Publication year - 2008
Publication title -
ecological monographs
Language(s) - English
Resource type - Journals
SCImago Journal Rank - 4.254
H-Index - 156
eISSN - 1557-7015
pISSN - 0012-9615
DOI - 10.1890/06-0902.1
Subject(s) - cladophora , biomass (ecology) , ecology , algae , environmental science , periphyton , biology , flood myth , fishery , geography , archaeology
Eighteen years of field observations and five summer field experiments in a coastal California river suggest that hydrologic regimes influence algal blooms and the impacts of fish on algae, cyanobacteria, invertebrates, and small vertebrates. In this Mediterranean climate, rainy winters precede the biologically active summer low‐flow season.
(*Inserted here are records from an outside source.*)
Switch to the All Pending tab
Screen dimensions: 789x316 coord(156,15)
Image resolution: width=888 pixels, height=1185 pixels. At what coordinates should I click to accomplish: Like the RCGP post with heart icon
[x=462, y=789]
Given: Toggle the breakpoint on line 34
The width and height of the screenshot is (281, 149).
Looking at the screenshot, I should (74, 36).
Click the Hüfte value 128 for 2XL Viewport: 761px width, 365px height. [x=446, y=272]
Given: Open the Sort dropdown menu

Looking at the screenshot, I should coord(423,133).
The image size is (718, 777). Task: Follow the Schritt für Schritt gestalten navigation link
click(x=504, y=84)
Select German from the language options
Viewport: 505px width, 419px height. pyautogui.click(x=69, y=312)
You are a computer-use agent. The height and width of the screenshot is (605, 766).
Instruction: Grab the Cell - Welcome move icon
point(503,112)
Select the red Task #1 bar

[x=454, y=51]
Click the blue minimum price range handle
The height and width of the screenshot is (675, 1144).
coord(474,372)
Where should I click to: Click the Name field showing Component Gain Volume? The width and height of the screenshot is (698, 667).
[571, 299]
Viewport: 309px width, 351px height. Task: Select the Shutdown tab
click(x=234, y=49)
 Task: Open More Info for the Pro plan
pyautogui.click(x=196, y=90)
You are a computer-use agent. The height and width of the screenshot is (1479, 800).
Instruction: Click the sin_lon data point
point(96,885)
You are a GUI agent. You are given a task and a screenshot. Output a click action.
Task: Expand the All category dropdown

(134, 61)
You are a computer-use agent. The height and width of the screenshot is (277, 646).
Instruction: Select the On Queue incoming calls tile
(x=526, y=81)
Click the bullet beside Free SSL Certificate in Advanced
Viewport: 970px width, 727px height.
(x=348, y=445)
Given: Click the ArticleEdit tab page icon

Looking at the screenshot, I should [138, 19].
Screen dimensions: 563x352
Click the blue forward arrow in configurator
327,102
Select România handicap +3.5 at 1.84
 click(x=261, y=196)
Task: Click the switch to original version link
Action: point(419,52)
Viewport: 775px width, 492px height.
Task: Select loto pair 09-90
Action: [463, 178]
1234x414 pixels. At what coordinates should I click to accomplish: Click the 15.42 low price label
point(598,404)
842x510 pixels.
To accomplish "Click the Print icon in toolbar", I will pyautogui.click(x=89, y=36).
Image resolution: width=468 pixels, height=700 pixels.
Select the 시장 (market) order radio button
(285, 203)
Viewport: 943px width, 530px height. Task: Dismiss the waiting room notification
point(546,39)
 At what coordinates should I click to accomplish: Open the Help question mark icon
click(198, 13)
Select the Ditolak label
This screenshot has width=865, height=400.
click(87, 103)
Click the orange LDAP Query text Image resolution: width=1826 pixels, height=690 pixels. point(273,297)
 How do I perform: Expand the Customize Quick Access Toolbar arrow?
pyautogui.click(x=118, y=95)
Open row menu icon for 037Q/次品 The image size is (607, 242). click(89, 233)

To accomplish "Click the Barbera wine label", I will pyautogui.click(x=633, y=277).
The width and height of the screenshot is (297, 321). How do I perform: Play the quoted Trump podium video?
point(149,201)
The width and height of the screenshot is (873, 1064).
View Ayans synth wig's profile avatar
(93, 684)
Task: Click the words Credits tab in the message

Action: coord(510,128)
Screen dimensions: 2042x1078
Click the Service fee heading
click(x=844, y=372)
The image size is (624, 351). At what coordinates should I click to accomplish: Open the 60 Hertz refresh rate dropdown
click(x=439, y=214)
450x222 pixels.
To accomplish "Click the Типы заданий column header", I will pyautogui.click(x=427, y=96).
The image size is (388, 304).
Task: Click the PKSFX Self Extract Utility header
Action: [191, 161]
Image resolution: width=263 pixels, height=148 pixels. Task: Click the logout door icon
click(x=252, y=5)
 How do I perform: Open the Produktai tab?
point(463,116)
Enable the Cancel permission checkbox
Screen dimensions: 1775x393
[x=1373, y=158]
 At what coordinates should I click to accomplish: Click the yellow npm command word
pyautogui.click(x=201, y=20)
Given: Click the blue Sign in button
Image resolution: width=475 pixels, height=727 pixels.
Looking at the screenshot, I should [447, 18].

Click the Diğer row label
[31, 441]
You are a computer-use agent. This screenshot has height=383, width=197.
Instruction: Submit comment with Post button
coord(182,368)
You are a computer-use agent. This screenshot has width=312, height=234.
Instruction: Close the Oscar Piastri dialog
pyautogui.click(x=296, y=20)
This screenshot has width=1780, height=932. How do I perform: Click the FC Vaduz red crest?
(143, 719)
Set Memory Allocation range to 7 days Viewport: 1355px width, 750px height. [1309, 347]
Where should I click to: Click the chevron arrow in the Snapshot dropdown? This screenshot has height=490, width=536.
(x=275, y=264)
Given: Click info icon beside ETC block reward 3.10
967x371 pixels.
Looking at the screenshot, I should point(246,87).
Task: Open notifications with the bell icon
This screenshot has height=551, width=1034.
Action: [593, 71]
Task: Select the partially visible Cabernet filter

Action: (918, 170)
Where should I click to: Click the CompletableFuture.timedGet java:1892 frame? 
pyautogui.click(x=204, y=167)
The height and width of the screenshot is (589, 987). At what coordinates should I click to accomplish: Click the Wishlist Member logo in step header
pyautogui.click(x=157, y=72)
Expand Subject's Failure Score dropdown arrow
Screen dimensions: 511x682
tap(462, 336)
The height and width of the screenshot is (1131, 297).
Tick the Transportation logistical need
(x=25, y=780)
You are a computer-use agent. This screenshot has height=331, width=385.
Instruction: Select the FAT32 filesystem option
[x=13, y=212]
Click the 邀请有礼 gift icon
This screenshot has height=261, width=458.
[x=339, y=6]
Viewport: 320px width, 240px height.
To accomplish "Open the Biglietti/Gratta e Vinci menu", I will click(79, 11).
Cladophora glomerata , the filamentous green alga that dominates primary producer biomass during summer, reaches peak biomass during late spring or early summer. Cladophora blooms are larger if floods during the preceding winter attained or exceeded “bankfull discharge” (sufficient to mobilize much of the river bed, estimated at 120 m 3 /s). In 9 out of 12 summers preceded by large bed‐scouring floods, the average peak height of attached Cladophora turfs equaled or exceeded 50 cm. In five out of six years when flows remained below bankfull, Cladophora biomass peaked at lower levels. Flood effects on algae were partially mediated through impacts on consumers in food webs. In three experiments that followed scouring winter floods, juvenile steelhead ( Oncorhynchus mykiss ) and roach ( Lavinia ( Hesperoleucas ) symmetricus ) suppressed certain insects and young‐of‐the‐year fish fry, affecting persistence or accrual of algae positively or negatively, depending on the predator‐specific vulnerabilities of primary consumers capable of suppressing algae during a given year. During two post‐flood years, these grazers were more vulnerable to small predators (odonates and fish fry, which stocked steelhead always suppressed) than to experimentally manipulated, larger fish, which had adverse effects on algae in those years. During one post‐flood year, all enclosed grazers capable of suppressing algae were consumed by steelhead, which therefore had positive effects on algae. During drought years, when no bed‐scouring winter flows occurred, large armored caddisflies ( Dicosmoecus gilvipes ) were more abundant during the subsequent summer. In drought‐year experiments, stocked fish had little or no influence on algal standing crops, which increased only when Dicosmoecus were removed from enclosures. Flood scour, by suppressing invulnerable grazers, set the stage for fish mediated effects on algae in this river food web. Whether these effects were positive or negative depended on the predator‐specific vulnerabilities of primary consumers that dominated during a given summer.